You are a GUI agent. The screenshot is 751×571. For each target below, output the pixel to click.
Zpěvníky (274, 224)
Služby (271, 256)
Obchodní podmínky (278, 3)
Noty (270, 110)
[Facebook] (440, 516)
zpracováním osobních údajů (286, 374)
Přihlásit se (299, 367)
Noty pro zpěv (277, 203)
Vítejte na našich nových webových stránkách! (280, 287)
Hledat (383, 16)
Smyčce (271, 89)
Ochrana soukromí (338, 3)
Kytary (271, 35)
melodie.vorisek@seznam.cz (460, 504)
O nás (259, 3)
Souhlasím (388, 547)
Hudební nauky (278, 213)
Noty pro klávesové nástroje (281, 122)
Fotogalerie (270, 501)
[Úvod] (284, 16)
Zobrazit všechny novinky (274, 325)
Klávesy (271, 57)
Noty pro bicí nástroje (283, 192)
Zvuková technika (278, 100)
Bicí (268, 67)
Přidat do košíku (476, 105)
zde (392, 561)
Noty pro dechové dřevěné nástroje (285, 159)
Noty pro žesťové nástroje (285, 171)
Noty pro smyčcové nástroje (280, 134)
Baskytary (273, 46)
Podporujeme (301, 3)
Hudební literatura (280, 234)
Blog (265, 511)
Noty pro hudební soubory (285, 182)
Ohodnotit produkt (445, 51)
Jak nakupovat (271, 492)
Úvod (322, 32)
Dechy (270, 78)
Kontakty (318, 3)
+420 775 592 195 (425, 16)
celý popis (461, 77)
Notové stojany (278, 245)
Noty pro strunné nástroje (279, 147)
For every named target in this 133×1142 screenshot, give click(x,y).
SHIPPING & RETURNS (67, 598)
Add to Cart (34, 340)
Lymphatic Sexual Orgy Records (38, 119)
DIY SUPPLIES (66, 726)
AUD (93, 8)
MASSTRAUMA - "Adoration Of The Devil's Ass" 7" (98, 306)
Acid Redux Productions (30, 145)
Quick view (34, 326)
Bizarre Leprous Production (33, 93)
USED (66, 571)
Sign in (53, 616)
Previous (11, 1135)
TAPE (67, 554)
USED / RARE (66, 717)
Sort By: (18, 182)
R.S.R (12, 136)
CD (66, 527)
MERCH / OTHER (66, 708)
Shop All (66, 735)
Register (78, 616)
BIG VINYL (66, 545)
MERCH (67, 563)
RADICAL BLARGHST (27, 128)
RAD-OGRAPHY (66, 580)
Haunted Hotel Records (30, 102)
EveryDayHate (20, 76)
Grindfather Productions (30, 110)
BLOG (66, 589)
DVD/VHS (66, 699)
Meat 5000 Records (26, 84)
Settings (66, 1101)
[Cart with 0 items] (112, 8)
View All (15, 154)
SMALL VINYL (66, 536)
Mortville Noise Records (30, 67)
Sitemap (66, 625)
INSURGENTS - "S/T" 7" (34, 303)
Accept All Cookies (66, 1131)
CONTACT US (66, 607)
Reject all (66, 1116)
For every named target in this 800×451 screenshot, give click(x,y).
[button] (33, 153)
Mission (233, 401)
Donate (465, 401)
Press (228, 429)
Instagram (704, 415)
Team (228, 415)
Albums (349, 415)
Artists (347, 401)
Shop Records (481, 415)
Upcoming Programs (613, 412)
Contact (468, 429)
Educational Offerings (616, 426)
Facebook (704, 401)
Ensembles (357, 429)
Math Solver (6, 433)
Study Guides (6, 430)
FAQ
━━━━━━━━━━
Copy all of the material above verbatim, line for line, with nothing added, dropped, or changed.

- THE ANSWER
You are a GUI agent. The screenshot is 751×571. For each target below, output the pixel to click.
Zpěvníky (274, 224)
Služby (271, 256)
Obchodní podmínky (278, 3)
Noty (270, 110)
[Facebook] (440, 516)
zpracováním osobních údajů (286, 374)
Přihlásit se (299, 367)
Noty pro zpěv (277, 203)
Vítejte na našich nových webových stránkách! (280, 287)
Hledat (383, 16)
Smyčce (271, 89)
Ochrana soukromí (338, 3)
Kytary (271, 35)
melodie.vorisek@seznam.cz (460, 504)
O nás (259, 3)
Souhlasím (388, 547)
Hudební nauky (278, 213)
Noty pro klávesové nástroje (281, 122)
Fotogalerie (270, 501)
[Úvod] (284, 16)
Zobrazit všechny novinky (274, 325)
Klávesy (271, 57)
Noty pro bicí nástroje (283, 192)
Zvuková technika (278, 100)
Bicí (268, 67)
Přidat do košíku (476, 105)
zde (392, 561)
Noty pro dechové dřevěné nástroje (285, 159)
Noty pro žesťové nástroje (285, 171)
Noty pro smyčcové nástroje (280, 134)
Baskytary (273, 46)
Podporujeme (301, 3)
Hudební literatura (280, 234)
Blog (265, 511)
Noty pro hudební soubory (285, 182)
Ohodnotit produkt (445, 51)
Jak nakupovat (271, 492)
Úvod (322, 32)
Dechy (270, 78)
Kontakty (318, 3)
+420 775 592 195 (425, 16)
celý popis (461, 77)
Notové stojany (278, 245)
Noty pro strunné nástroje (279, 147)
For every named target in this 133×1142 screenshot, give click(x,y).
SHIPPING & RETURNS (67, 598)
Add to Cart (34, 340)
Lymphatic Sexual Orgy Records (38, 119)
DIY SUPPLIES (66, 726)
AUD (93, 8)
MASSTRAUMA - "Adoration Of The Devil's Ass" 7" (98, 306)
Acid Redux Productions (30, 145)
Quick view (34, 326)
Bizarre Leprous Production (33, 93)
USED (66, 571)
Sign in (53, 616)
Previous (11, 1135)
TAPE (67, 554)
USED / RARE (66, 717)
Sort By: (18, 182)
R.S.R (12, 136)
CD (66, 527)
MERCH / OTHER (66, 708)
Shop All (66, 735)
Register (78, 616)
BIG VINYL (66, 545)
MERCH (67, 563)
RADICAL BLARGHST (27, 128)
RAD-OGRAPHY (66, 580)
Haunted Hotel Records (30, 102)
EveryDayHate (20, 76)
Grindfather Productions (30, 110)
BLOG (66, 589)
DVD/VHS (66, 699)
Meat 5000 Records (26, 84)
Settings (66, 1101)
[Cart with 0 items] (112, 8)
View All (15, 154)
SMALL VINYL (66, 536)
Mortville Noise Records (30, 67)
Sitemap (66, 625)
INSURGENTS - "S/T" 7" (34, 303)
Accept All Cookies (66, 1131)
CONTACT US (66, 607)
Reject all (66, 1116)
For every named target in this 800×451 screenshot, give click(x,y).
[button] (33, 153)
Mission (233, 401)
Donate (465, 401)
Press (228, 429)
Instagram (704, 415)
Team (228, 415)
Albums (349, 415)
Artists (347, 401)
Shop Records (481, 415)
Upcoming Programs (613, 412)
Contact (468, 429)
Educational Offerings (616, 426)
Facebook (704, 401)
Ensembles (357, 429)
Math Solver (6, 433)
Study Guides (6, 430)
FAQ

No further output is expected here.